Winter and other Sherman family siblings in September lost a lawsuit seeking a piece of Barry’s Apotex fortune. As a part of an Ontario court decision – which they have since appealed – Winter was ordered to pay Sherman back $8 million and he and his cousins were also told to pay Sherman $300,000 in legal fees, CBC reported.


Dec. 16, 2017: Police officers gather while canvassing neighbors for information on the deaths of Barry and Honey Sherman. (Reuters)

Winter then surfaced this week and said Sherman asked him twice in the past to kill Honey.

"He said, 'I want you to whack my wife,'" Winter told CBC. "I called him and said: 'You know, there's no turning back, Barry, if I push the button.'”

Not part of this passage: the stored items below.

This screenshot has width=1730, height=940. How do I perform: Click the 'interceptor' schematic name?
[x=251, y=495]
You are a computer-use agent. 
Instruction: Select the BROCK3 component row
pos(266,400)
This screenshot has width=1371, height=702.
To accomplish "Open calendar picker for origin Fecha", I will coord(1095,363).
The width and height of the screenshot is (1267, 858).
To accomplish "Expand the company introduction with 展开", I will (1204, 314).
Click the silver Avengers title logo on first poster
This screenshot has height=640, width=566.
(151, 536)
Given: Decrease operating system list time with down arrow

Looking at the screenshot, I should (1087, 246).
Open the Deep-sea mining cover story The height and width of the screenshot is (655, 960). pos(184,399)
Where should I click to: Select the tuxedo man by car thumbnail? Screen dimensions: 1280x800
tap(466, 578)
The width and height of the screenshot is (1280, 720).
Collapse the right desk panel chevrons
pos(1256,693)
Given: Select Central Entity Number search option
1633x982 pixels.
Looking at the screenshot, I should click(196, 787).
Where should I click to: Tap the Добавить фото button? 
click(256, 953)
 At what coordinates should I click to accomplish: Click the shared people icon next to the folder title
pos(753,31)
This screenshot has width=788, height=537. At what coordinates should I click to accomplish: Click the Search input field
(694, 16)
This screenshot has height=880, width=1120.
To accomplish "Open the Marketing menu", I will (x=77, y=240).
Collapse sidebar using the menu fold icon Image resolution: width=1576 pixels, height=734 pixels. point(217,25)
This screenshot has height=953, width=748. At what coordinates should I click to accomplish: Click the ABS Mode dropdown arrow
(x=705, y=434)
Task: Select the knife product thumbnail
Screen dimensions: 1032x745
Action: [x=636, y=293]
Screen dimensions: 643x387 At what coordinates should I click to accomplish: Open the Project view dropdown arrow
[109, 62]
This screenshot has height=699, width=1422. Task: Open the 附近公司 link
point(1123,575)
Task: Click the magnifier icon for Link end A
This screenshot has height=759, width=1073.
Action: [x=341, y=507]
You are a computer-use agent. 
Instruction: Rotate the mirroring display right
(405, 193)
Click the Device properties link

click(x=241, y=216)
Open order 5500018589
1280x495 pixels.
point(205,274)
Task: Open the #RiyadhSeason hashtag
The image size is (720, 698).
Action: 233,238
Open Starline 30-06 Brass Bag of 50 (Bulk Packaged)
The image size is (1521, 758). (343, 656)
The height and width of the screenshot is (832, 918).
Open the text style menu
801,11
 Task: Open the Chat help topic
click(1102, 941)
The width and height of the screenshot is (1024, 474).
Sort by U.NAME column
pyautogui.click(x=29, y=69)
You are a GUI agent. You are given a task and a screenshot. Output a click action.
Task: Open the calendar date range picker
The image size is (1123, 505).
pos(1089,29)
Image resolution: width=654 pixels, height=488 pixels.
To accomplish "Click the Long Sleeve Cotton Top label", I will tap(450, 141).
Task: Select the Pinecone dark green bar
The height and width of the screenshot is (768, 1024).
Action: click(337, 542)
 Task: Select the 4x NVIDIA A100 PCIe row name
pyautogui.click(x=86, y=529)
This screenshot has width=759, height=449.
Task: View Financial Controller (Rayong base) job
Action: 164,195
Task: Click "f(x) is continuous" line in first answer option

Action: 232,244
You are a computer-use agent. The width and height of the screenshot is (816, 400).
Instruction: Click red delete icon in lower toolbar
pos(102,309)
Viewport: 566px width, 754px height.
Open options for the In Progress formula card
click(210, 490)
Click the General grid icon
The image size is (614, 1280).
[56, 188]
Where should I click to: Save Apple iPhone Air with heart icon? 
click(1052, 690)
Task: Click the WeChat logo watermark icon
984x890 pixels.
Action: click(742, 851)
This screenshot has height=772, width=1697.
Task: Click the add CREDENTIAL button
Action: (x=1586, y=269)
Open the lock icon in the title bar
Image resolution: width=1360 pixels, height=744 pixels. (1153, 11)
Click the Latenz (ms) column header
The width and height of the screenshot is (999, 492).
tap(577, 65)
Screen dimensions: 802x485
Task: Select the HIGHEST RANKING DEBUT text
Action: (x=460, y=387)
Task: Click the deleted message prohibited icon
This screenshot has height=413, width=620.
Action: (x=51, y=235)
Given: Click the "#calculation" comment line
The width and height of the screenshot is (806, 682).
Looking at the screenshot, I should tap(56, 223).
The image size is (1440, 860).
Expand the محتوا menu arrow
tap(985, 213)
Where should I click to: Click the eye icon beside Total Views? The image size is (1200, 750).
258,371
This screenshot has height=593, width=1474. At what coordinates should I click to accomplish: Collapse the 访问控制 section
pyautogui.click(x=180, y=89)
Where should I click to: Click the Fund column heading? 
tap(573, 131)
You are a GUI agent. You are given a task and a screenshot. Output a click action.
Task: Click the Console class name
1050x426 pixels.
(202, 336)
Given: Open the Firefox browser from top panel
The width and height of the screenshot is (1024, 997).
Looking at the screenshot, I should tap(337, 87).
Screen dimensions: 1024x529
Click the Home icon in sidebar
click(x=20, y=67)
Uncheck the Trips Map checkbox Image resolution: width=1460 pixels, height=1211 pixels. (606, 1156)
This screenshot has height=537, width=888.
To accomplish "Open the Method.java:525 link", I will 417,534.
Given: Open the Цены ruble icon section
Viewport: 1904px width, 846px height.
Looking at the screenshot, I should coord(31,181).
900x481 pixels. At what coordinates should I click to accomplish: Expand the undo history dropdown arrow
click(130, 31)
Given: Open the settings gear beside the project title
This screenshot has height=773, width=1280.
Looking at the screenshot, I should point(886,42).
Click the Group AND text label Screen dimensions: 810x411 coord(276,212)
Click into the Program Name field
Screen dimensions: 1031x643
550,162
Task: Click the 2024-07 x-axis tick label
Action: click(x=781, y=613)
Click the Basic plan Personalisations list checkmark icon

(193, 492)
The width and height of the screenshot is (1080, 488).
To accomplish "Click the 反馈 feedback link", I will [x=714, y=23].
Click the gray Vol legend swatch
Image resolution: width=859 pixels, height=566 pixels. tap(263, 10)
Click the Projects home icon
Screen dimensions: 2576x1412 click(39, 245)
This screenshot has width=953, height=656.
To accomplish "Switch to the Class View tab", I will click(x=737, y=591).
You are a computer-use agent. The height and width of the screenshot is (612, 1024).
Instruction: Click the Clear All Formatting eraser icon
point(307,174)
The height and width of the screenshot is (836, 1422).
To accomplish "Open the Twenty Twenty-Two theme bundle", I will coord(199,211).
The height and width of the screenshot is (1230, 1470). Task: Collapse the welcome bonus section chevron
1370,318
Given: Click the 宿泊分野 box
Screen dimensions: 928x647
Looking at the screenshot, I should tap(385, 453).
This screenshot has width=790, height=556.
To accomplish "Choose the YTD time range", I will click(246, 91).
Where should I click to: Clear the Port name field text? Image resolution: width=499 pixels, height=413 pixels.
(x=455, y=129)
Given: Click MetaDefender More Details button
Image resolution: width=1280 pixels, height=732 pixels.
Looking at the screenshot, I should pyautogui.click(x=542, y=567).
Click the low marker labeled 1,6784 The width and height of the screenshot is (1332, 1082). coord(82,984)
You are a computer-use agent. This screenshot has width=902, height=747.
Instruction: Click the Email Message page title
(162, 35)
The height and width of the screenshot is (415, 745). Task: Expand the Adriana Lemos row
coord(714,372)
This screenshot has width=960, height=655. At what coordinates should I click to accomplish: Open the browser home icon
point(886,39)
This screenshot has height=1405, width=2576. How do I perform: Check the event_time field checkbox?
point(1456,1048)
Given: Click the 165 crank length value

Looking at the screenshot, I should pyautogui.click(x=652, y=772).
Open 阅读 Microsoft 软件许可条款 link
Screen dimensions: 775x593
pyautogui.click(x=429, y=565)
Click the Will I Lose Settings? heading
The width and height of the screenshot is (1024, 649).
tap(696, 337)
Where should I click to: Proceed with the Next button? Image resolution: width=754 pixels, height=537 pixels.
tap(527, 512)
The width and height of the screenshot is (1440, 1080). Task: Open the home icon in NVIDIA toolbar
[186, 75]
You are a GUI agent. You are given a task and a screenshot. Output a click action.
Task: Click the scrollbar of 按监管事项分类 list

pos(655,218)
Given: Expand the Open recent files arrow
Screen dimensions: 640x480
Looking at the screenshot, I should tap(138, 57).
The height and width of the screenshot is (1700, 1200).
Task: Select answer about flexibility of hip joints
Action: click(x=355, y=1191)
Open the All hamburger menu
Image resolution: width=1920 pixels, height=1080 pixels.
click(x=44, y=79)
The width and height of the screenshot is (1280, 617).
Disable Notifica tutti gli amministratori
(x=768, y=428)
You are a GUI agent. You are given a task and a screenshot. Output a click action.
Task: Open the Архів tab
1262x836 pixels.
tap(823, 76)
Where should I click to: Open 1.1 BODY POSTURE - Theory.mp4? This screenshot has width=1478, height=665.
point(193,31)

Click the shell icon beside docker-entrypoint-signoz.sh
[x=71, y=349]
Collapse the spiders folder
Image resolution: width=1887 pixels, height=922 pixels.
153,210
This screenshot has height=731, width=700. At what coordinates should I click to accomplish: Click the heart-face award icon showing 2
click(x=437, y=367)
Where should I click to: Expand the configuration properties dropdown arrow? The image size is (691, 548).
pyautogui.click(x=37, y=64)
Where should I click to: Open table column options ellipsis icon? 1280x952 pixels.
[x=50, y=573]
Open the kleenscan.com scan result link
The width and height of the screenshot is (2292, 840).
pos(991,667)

But Winter and his lawyer agreed to take a lie detector test over the claim as part of the CBC program, and failed it, the station said, citing a former Quebec police officer and polygraph expert who commissioned the test.

Winter then, according to the CBC, told the officer he “embellished” and fabricated parts of his story. He also said he is going public now with such claims because he wanted to “hurt” Barry’s legacy.

"This was a tragedy no matter how you slice and dice it," Winter said. "This was a terrible thing that happened, even though my cousin and I had an extreme falling out."

In a separate interview with the Toronto Sun, Winter insisted that the Shermans’ deaths were a murder-suicide – despite statements from police and Brian Greenspan, the family's lawyer, saying otherwise.

“You will see I am not a kook, I am not a nut,” he said. “But when Brian Greenspan starts spinning this yarn, I am not going to keep my mouth shut anymore.”

Greenspan did not respond to a request for comment from the newspaper.